We're putting in huge investment, and not just to the kit that you need to produce, but also the skills and things like the roads, which we're upgrading. So, the massive skills gap investment there. So, I think your point is fair looking at the past, but I think in the future, we have this as a national endeavor that is important for us to deliver. 

For us, of course, it also carries on to the dreadnought submarines, which are not just nuclear power, but for us, nuclear firing. And that program is our most significant national program, bar nothing. So, we absolutely are putting the time, energy and a lot of money into that now.

But also, I have to say, working with partners is a great way to also help you get the pressure from all sides to get it done. And if you want to do big things like building submarines, you do need to have this approach of it being a whole national effort, in this case, an international effort with partners, because otherwise, priorities elsewhere take over.

MARLES: Firstly, the time frame for when we would be completing the first SSN AUKUS submarine in Osborne is in the early 2040s. It is a challenging time frame, and some people actually look at that as being a long way into the future, but it is a challenging time frame and we are really mindful that every day between now and then counts. And it's why we are operating at a pace right now. And of course, the significance really, of doing or come in in Adelaide is about providing us the opportunity of going down to Osborne to see that. But we've also been really aware of the stretched industrial base in the UK and in the US, which has been part of the conversation that's been had here over the last few weeks as well. 

None of that is news, but it is why, a year ago, when we signed up to AUKUS, we made a commitment to make a financial contribution to the industrial basis of both countries, which was not without controversy, so that they could produce at a rate which would allow this to happen.

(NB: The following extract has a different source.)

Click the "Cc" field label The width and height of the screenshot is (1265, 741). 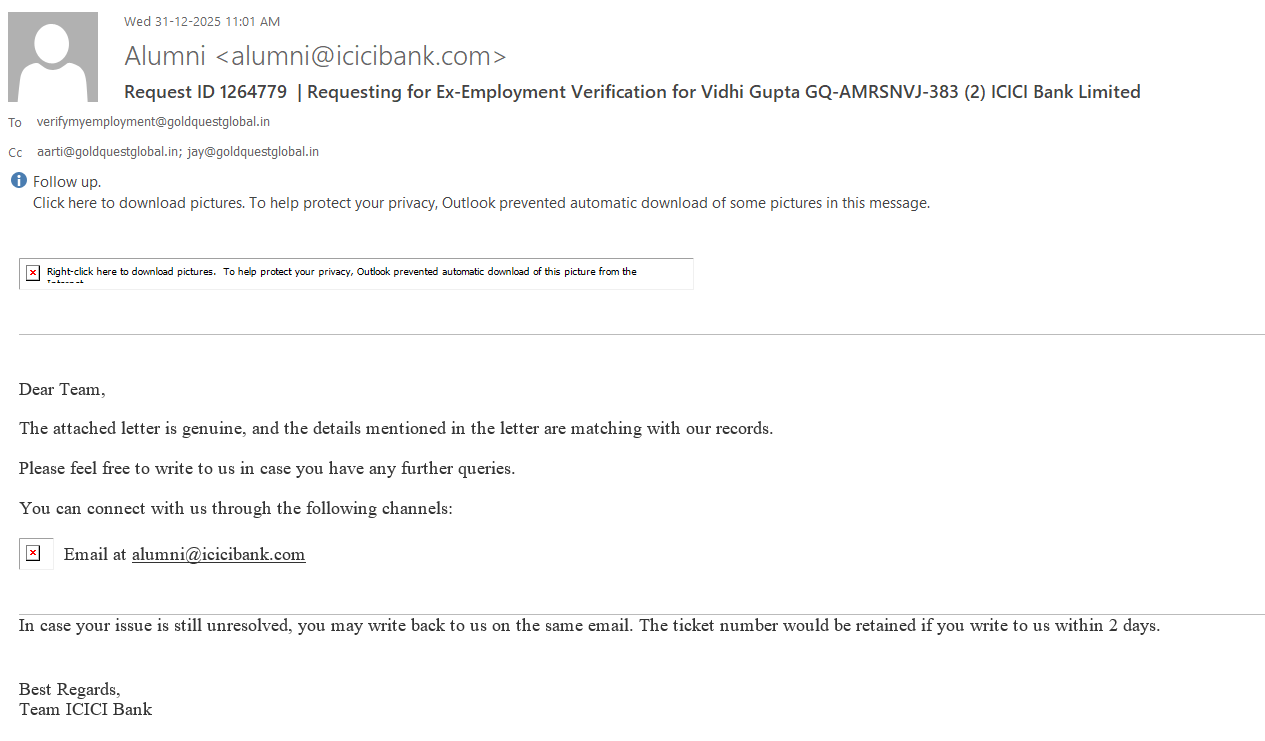coord(15,153)
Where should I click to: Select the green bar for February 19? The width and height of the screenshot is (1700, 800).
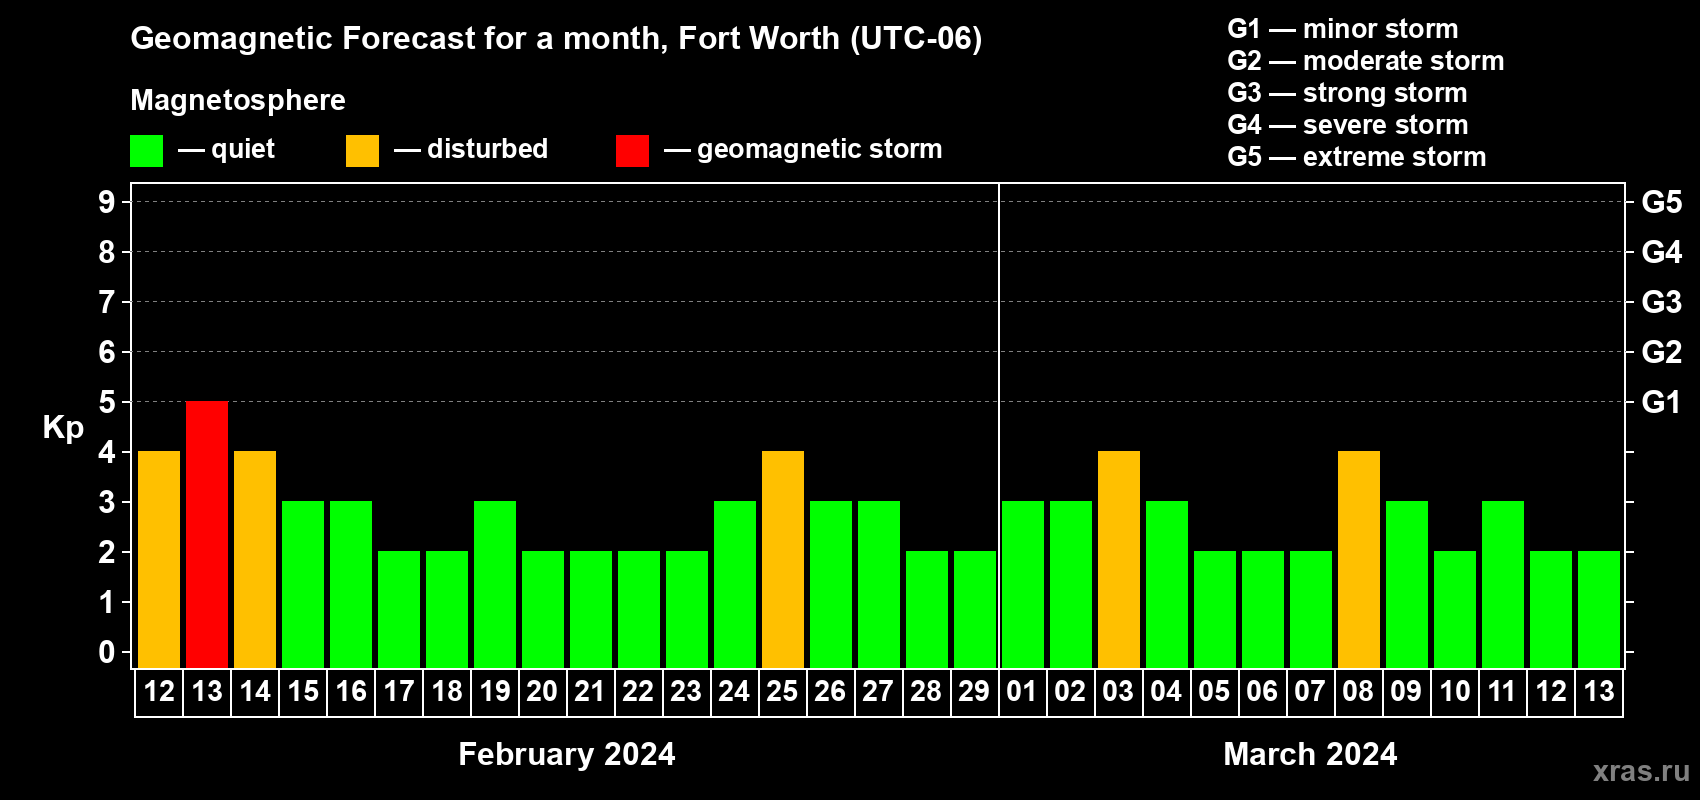[495, 585]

And in respect of the UK specifically, Grant said that we went to the Rolls-Royce factory. In mean, the key thing for us there is that the nuclear reactors for the future, SSN AUKUS submarines, will be built at that factory in Derby. We are making a contribution to the factory which will build them. But it was remarkable that we actually saw pieces that were being manufactured which would be on that submarine which comes into fruition in 2042. We actually saw pieces right now. And so it is happening. It is a challenging time frame, but we're confident that we will get there. Last question.

JOURNALIST: There is a report from the Wall Street Journal this morning about Julian Assange’s case, suggesting that the US is looking at a reduced charge plea deal. Minister Marles, is this the kind of progress your government has been hoping for with its motion on the floor of parliament? And, secretary, if I may, does your government have sympathy with the position that the Australian parliament is taking on Julian Assange's case and the need for him to be set free, including the Labor government being a part of that motion on the floor of the parliament calling him to be released?

MARLES: Well, obviously, the judicial processes in both the UK and the US are independent of their executive governance, and certainly independent of us, and we respect their independence and we respect the rule of law in both countries. And so I'm not about to comment on that. Julian Assange is an Australian citizen and we have advocated on his behalf, as we do on behalf of Australian citizens around the world and that advocacy is being well documented and well known. And it's reflected, or the motion in parliament reflected, what that advocacy has been. We will continue to advocate on his behalf as people would expect us to do. And we do that with an enormous amount of respect for the independence of the processes in both the United States and the United Kingdom.

SHAPPS: It's really simple for me, actually, as a Cabinet Minister, I actually can't comment on the judicial process in our court. So, I'm afraid that is my answer in a nutshell.

MARLES: Thank you, everyone. Great to see you.